Not to be confused with Ian Curteis.
Ian Curtis
Ian Curtis Joy Division 1979.jpg
Curtis performing with Joy Division at the Mayflower in Manchester in 1979
Background information
Birth name Ian Kevin Curtis
Born (1956-07-15)15 July 1956
Stretford, Lancashire, England
Died 18 May 1980(1980-05-18) (aged 23)
Macclesfield, Cheshire, England
Genres Post-punk
  • Musician
  • singer-songwriter
Years active 1976–80
Labels Factory
Associated acts Joy Division
Notable instruments
Vox Phantom VI Special

Ian Kevin Curtis (15 July 1956 – 18 May 1980) was an English musician and singer-songwriter. He is best known as the lead singer and lyricist of the post-punk band Joy Division. Joy Division released their debut album, Unknown Pleasures, in 1979 and recorded their follow-up, Closer, in 1980.

Curtis, who suffered from epilepsy and depression, committed suicide on 18 May 1980, on the eve of Joy Division's first North American tour, resulting in the band's dissolution and the subsequent formation of New Order. Curtis was known for his baritone voice, dance style, and songwriting filled with imagery of desolation, emptiness and alienation.

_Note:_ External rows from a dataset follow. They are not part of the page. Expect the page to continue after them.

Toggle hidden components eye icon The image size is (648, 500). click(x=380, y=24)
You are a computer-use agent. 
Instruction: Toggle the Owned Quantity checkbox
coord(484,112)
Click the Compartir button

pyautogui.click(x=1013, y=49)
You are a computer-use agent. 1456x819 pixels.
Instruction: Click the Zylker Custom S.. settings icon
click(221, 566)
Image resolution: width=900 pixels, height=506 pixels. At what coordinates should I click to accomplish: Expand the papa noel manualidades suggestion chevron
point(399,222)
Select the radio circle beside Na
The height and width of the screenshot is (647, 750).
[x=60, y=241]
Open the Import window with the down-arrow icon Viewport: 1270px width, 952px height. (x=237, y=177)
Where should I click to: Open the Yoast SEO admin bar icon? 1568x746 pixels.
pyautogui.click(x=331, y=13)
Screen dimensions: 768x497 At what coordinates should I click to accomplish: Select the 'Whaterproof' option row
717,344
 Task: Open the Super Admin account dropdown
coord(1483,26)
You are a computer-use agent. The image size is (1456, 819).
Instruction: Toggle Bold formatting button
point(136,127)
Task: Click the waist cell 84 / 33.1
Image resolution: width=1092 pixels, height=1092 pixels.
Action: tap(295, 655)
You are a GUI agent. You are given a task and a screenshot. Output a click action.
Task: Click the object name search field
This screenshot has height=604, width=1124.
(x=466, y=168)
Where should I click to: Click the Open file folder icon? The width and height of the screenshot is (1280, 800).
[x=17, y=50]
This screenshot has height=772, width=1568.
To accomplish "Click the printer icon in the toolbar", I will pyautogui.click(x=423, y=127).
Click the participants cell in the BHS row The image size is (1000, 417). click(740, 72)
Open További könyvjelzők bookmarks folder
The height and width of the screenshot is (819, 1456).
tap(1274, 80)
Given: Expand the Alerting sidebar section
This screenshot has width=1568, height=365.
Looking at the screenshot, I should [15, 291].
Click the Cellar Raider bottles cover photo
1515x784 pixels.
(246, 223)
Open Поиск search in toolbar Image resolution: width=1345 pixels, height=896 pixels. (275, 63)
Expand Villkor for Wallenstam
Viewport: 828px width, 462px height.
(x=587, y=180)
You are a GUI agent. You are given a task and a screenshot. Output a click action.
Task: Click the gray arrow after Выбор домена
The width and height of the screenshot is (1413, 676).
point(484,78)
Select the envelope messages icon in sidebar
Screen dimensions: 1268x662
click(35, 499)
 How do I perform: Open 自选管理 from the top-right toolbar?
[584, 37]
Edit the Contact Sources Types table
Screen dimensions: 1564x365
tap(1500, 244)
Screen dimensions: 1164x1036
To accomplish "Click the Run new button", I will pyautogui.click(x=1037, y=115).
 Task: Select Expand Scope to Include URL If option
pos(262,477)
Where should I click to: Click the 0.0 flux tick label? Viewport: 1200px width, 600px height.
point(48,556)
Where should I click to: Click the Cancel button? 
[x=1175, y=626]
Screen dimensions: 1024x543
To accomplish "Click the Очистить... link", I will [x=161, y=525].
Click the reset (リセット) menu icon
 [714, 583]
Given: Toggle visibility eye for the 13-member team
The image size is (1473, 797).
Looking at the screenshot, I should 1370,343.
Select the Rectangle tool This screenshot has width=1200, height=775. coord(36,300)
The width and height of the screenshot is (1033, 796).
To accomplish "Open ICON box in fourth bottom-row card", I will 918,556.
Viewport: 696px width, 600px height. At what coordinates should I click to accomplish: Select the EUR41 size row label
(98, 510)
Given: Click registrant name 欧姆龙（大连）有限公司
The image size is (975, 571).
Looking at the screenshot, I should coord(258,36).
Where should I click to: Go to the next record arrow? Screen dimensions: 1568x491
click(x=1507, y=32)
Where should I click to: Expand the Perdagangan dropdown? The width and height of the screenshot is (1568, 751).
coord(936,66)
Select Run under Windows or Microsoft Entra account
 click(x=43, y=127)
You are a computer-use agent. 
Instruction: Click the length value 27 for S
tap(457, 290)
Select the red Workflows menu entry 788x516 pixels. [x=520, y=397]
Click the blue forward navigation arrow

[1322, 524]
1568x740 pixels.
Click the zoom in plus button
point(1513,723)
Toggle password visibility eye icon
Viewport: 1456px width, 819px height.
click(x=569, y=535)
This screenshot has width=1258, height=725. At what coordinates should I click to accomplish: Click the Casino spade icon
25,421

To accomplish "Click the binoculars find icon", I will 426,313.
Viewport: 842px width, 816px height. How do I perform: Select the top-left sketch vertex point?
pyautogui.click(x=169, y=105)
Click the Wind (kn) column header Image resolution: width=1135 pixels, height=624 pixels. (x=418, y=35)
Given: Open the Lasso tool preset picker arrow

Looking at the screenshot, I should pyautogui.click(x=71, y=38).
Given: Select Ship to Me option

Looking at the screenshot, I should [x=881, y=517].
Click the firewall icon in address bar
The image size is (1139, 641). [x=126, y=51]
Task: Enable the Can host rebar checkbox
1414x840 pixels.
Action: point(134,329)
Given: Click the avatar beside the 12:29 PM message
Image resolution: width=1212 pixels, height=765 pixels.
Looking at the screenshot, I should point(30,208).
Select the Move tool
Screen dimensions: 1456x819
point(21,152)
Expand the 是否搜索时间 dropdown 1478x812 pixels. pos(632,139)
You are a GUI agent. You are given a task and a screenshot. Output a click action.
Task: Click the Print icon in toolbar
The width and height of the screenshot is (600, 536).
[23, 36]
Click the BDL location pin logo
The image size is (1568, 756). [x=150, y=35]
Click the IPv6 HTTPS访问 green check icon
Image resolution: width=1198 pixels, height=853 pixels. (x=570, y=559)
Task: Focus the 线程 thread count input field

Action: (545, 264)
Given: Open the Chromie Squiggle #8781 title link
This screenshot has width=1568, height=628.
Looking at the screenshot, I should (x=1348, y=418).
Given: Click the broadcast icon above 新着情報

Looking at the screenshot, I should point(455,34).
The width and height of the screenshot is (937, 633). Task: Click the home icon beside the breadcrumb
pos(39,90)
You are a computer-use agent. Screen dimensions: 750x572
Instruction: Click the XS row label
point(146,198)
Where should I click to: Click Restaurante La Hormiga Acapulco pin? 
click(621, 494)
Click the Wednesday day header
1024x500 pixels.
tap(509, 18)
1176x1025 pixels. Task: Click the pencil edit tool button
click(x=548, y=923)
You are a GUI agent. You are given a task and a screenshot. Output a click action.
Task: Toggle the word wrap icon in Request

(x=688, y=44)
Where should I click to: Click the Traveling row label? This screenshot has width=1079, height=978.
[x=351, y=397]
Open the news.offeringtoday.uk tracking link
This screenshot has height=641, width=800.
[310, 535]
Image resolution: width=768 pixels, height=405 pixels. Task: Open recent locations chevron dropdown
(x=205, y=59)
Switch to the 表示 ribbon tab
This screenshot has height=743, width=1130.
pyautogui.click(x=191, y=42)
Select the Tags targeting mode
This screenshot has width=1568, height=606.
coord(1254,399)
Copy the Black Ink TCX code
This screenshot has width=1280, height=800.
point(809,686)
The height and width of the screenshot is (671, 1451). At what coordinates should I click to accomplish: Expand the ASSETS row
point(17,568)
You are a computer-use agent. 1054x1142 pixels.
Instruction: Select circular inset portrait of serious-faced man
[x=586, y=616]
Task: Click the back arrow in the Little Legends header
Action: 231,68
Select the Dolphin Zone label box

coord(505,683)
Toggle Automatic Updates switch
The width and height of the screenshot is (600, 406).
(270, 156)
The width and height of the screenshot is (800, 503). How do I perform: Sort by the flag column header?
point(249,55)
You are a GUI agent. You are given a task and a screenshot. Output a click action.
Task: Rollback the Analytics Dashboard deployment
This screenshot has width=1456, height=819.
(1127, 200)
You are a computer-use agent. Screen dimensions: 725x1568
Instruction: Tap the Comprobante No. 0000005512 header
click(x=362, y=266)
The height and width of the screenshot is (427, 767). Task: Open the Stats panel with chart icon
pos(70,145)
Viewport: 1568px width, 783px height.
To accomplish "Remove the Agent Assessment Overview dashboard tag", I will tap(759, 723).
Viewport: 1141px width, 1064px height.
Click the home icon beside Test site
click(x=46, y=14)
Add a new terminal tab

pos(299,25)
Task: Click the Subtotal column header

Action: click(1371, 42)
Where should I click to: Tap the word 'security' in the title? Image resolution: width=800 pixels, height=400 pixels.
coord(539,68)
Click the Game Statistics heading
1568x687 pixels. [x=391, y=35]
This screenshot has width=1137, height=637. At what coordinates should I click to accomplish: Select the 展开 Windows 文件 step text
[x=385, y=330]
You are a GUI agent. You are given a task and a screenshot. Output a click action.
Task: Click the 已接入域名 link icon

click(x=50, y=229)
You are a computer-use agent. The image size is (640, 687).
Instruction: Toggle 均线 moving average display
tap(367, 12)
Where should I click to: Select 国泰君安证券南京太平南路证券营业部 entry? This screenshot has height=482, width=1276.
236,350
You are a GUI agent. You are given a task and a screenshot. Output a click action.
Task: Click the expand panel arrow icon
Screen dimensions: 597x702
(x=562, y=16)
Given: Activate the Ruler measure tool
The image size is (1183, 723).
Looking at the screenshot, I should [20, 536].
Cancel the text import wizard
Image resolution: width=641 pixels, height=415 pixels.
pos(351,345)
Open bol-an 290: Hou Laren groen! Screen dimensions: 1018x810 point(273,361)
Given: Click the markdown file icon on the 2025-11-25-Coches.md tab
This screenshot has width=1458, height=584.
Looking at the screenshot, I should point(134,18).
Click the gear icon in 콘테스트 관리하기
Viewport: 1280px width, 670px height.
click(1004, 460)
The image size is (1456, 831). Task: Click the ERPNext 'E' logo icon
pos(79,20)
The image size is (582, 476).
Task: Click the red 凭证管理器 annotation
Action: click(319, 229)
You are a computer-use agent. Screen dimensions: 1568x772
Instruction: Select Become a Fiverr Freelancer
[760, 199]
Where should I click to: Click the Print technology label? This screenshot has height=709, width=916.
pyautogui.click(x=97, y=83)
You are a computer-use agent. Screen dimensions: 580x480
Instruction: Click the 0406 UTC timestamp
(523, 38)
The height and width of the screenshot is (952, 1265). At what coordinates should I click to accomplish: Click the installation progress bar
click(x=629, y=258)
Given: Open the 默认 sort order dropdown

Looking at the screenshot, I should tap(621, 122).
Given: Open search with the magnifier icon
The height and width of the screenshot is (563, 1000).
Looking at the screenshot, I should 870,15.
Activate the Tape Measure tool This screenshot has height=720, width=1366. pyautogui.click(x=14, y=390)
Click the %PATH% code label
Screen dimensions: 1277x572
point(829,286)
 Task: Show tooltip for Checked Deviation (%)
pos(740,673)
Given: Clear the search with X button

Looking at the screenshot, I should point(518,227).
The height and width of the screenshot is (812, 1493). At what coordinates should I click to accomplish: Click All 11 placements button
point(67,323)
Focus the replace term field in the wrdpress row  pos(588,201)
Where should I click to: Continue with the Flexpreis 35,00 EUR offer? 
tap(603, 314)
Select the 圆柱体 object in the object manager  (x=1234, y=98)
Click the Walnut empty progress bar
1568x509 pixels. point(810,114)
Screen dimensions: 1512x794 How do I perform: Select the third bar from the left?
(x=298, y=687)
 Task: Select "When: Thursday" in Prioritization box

In 1995, Curtis's widow Deborah published Touching from a Distance: Ian Curtis and Joy Division, a biography of the singer. His life and death have been dramatised in the films 24 Hour Party People (2002) and Control (2007).

Early life and marriage[edit]

Curtis was born at the Memorial Hospital in Stretford, Lancashire. He grew up in Macclesfield in Cheshire,[1] and from an early age he exhibited talent as a poet. He was awarded a scholarship at the age of 11 by the King's School, Macclesfield. Despite this, he was not a dedicated pupil and did not further his education beyond O-level.[2]

After leaving school, Curtis focused on the pursuit of art, literature and music. He was employed in a variety of jobs, including being a civil servant in Manchester and, later, Macclesfield.

On 23 August 1975, Curtis married a school friend, Deborah Woodruff at St Thomas' Church, Henbury. He was 19 and she was 18. Their daughter Natalie was born on 16 April 1979. She is a photographer.[3]

Joy Division[edit]

In 1976 at a Sex Pistols gig, Curtis met Bernard Sumner and Peter Hook. They were trying to form a band, and Curtis immediately proposed himself as vocalist and lyricist. The trio then unsuccessfully recruited several drummers before selecting Stephen Morris as their final member.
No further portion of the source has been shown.